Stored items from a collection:
........

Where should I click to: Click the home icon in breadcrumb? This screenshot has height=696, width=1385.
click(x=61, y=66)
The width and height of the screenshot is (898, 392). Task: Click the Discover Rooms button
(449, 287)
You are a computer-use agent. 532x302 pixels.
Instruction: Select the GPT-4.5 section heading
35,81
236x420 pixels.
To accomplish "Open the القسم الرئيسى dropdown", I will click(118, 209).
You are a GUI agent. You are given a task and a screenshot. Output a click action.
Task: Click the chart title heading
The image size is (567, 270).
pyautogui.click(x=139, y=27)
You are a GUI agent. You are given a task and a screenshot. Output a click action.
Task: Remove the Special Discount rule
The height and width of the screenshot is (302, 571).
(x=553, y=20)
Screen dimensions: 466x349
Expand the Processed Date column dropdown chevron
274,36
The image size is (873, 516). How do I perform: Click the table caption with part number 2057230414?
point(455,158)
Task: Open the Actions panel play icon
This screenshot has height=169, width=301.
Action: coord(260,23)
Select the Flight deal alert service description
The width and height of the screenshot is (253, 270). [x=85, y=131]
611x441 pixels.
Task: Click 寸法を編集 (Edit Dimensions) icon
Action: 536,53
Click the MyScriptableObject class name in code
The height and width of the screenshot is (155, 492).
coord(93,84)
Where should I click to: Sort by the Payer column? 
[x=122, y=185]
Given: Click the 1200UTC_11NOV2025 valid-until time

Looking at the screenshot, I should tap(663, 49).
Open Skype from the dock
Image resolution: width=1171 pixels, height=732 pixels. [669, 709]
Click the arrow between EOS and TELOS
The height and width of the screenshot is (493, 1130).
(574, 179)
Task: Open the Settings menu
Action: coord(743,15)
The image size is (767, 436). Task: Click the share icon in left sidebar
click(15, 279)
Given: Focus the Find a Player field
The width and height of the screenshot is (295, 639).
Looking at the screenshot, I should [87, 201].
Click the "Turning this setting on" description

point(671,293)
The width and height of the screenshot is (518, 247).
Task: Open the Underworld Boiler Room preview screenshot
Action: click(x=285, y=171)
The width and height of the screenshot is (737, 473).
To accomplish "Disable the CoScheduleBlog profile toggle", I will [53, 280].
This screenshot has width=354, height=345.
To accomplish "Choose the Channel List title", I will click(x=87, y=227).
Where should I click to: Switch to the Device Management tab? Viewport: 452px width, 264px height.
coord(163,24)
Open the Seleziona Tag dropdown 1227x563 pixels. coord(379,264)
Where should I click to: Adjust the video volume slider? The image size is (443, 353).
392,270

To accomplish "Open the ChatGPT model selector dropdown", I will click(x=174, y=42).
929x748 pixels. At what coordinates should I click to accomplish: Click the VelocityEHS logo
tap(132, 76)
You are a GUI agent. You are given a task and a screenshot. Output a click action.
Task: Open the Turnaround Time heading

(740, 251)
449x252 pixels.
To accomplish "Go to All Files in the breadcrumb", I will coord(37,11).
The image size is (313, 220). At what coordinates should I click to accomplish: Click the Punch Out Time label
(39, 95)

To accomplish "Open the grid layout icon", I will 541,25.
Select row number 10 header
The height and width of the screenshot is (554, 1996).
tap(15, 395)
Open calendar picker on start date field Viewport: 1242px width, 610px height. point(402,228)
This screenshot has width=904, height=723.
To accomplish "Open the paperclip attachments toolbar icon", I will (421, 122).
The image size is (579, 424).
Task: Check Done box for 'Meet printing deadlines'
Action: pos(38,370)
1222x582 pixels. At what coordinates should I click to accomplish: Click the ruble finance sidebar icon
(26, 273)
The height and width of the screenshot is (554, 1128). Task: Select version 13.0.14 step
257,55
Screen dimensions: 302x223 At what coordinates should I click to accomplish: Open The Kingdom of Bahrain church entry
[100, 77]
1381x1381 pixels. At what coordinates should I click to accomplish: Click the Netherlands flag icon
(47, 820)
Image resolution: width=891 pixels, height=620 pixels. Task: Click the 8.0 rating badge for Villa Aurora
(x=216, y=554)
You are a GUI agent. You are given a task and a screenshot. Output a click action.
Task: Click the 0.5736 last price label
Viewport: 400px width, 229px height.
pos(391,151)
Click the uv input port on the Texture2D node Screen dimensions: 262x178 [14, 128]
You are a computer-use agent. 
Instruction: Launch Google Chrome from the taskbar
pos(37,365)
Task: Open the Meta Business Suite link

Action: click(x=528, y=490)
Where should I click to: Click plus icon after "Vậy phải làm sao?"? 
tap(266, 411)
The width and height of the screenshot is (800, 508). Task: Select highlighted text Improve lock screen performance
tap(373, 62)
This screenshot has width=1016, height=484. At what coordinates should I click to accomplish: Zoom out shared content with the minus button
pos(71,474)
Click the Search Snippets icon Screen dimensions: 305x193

........

Copy the lines that hold the word "computer". Take them from the records above.

Solution for this problem |
You are a computer-use agent. 532x302 pixels.
You are a computer-use agent. 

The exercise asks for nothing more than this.